ROUTE 78
1978. Un jeune couple part aux States sur la piste des hippies. Un road movie tripant dans l’Amérique des laissés pour compte.
1978. Eric et Pat, deux futurs instits de 20 ans idéalistes et fauchés, débarquent aux Etats-Unis sur la piste des Beatniks et du Flower power. Mais à peine arrivés à New York, c’est la galère et ils doivent passer leur première nuit à la belle étoile, cachés dans les buissons du parc de Washington square. Leur périple durera quatre jours, des milliers de kilomètres en stop au compteur pour rejoindre les hippies de San Francisco.
Avec « Route 78 », Eric Cartier (« Kaput & Zösky ») met fin à cinq années de silence. Ce récit autobiographique est né à l’initiative d’Audrey Alwett (« Princesse Sara », qui dirige aussi deux labels chez Soleil). A force d’entendre Cartier évoquer au gré de soirées les souvenirs de ce périple, la scénariste finit par lui proposer de l’aider à les coucher sur le papier. Le résultat de plus de trois années de travail est là : près de 180 pages intimes et puissantes qui portent un regard particulier sur l’Amérique.

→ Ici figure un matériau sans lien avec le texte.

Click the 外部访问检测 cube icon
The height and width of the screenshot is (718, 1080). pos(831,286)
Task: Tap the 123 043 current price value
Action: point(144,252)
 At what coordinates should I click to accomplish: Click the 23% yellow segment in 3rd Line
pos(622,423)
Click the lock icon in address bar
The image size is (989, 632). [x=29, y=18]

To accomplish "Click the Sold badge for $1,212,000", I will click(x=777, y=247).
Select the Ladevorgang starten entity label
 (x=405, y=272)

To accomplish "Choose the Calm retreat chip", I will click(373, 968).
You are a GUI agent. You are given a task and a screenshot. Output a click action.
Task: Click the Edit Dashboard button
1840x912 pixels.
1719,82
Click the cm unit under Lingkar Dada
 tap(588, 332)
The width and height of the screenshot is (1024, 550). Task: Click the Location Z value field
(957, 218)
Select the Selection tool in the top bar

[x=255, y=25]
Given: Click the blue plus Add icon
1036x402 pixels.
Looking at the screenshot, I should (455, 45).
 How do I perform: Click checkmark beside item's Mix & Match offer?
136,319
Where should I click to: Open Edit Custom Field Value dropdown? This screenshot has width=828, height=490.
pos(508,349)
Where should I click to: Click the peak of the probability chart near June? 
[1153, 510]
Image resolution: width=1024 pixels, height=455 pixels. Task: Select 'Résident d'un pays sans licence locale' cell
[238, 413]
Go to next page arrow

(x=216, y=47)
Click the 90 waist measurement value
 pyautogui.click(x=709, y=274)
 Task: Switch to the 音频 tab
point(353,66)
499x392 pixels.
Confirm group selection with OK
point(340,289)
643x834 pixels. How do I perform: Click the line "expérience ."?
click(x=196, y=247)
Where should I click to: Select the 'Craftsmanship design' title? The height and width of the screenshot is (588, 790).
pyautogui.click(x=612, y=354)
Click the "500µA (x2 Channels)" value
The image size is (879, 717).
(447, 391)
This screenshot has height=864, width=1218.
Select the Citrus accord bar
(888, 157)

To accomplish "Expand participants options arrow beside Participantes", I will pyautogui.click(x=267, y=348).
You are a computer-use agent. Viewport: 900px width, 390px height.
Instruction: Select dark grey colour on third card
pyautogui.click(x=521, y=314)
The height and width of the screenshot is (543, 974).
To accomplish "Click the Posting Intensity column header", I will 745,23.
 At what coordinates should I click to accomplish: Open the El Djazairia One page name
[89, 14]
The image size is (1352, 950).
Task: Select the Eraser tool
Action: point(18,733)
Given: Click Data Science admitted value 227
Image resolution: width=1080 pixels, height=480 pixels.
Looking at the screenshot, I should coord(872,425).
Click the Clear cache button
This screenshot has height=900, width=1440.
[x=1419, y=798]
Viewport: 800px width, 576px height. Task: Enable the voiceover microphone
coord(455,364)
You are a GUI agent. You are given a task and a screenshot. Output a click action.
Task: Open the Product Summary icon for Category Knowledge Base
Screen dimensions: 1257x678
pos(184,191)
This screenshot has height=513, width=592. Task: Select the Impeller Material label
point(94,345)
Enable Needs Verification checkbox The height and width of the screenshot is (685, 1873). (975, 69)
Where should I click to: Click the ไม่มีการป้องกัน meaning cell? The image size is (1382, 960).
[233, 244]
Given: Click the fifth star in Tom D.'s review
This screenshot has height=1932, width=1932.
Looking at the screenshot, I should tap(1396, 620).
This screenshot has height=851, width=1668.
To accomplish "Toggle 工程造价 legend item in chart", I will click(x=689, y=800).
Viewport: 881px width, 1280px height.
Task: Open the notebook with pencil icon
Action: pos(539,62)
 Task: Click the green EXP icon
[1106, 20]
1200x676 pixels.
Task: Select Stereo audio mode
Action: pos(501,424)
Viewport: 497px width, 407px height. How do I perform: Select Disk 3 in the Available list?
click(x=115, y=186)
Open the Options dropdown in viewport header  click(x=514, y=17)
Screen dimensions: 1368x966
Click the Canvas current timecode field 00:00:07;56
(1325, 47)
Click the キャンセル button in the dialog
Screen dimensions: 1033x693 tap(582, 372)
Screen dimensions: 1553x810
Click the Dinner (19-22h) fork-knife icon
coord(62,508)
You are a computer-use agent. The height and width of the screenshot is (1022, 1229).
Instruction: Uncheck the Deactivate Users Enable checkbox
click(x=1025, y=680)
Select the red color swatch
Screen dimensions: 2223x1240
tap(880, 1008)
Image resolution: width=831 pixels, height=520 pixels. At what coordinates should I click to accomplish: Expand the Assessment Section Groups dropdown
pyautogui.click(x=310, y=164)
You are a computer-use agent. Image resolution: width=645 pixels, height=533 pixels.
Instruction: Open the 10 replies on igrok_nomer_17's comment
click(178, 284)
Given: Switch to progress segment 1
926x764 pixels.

Construit comme un carnet de route, l’album au trait dynamique et aux couleurs douces, se lit d’une traite. Le choix de ne pas traduire les nombreux dialogues en anglais nous immerge encore plus facilement dans ce passionnant voyage (mais pas d’inquiétude, les lecteurs qui ne comprendraient pas l’anglais pourront se référer à la traduction en fin d’album). On passe de rencontres en rencontres, de véhicules en véhicules, d’expériences en expériences et finalement de désillusions en désillusions. Car si les deux amoureux vont essayer toutes les drogues qui leur passent sous le nez, le voyage va surtout les faire tomber dans l’âge adulte de manière abrupte. Exit les hippies à l’amour libre joyeux et aux fleurs dans les cheveux, Eric et Pat croiseront des anciens du Vietnam détruits par l’alcool, des camionneurs allumés rejouant « Duel » et des toxicos élevant leur adorable petite fille dans un taudis au milieu des cafards. En 1978, l’Amérique de Cartier est celle des marginaux et des laissés pour compte. Avec tout de même en filigrane, une déclaration d’amour du dessinateur à sa compagne, celle qu’il « n’a jamais réussi à dessiner belle comme elle est »…
Dessinateur :Eric Cartier – Scénaristes : Eric Cartier et Audrey Alwett – Editeur : Delcourt, collection Mirages – Prix : 19,99 euros.